Could you reproduce everything from "Fertility programs may" down to "a private setting." in the text on withholding fertility treatment, replacing "fertility services" with "reproductive treatment"?

TEXT SEGMENT ->
· · · ·

EXECUTIVE SUMMARY

Fertility programs occasionally withhold services from prospective parents due to concerns about their child-rearing capacities. An updated position statement says that assessment should be:

• made jointly among members of the healthcare team;

• involve consultation with appropriate other professionals, including mental health specialists if indicated;

• based on clinics’ written procedures.


Fertility programs may withhold services from prospective parents due to valid concerns that they’ll be unable to care adequately for offspring, according to an updated position statement from the American Society of Reproductive Medicine (ASRM).1

“The provision of fertility services necessarily inserts a medical professional into a patient’s reproductive plan,” notes Judith Daar, JD, chair of ASRM’s ethics committee and visiting professor at UCLA School of Law and clinical professor of medicine at University of California, Irvine School of Medicine. This distinguishes this method of family formation from natural conception, in which the parties’ actions and decision-making occur in a private setting.

“Given this unique role, reproductive medicine specialists have an opportunity to observe and learn about their patients’ medical, social, and psychological histories,” says Daar, clinical professor of medicine at University of California, Irvine School of Medicine.

In rare cases, a provider becomes concerned that prospective parents are unable to provide minimally adequate or safe care for any resulting child. ASRM’s Ethics Committee supports a provider’s decision to withhold fertility treatment in an effort to avoid significant harm to a future child.

· · · ·

SUPPLIED DATA ->
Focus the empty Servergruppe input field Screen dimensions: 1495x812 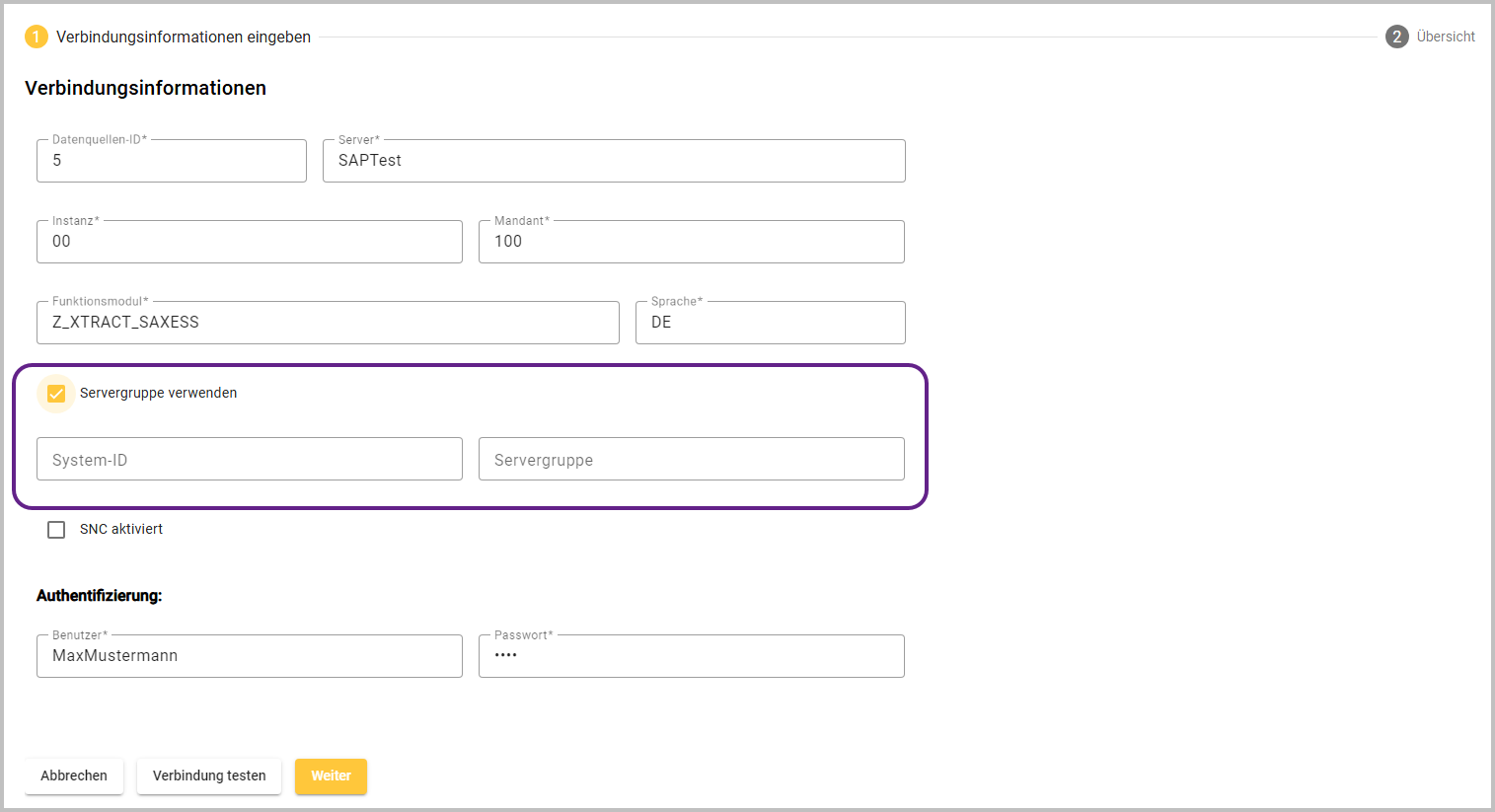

· · · ·

OUTPUT ->
Fertility programs may withhold services from prospective parents due to valid concerns that they’ll be unable to care adequately for offspring, according to an updated position statement from the American Society of Reproductive Medicine (ASRM).1

“The provision of reproductive treatment necessarily inserts a medical professional into a patient’s reproductive plan,” notes Judith Daar, JD, chair of ASRM’s ethics committee and visiting professor at UCLA School of Law and clinical professor of medicine at University of California, Irvine School of Medicine. This distinguishes this method of family formation from natural conception, in which the parties’ actions and decision-making occur in a private setting.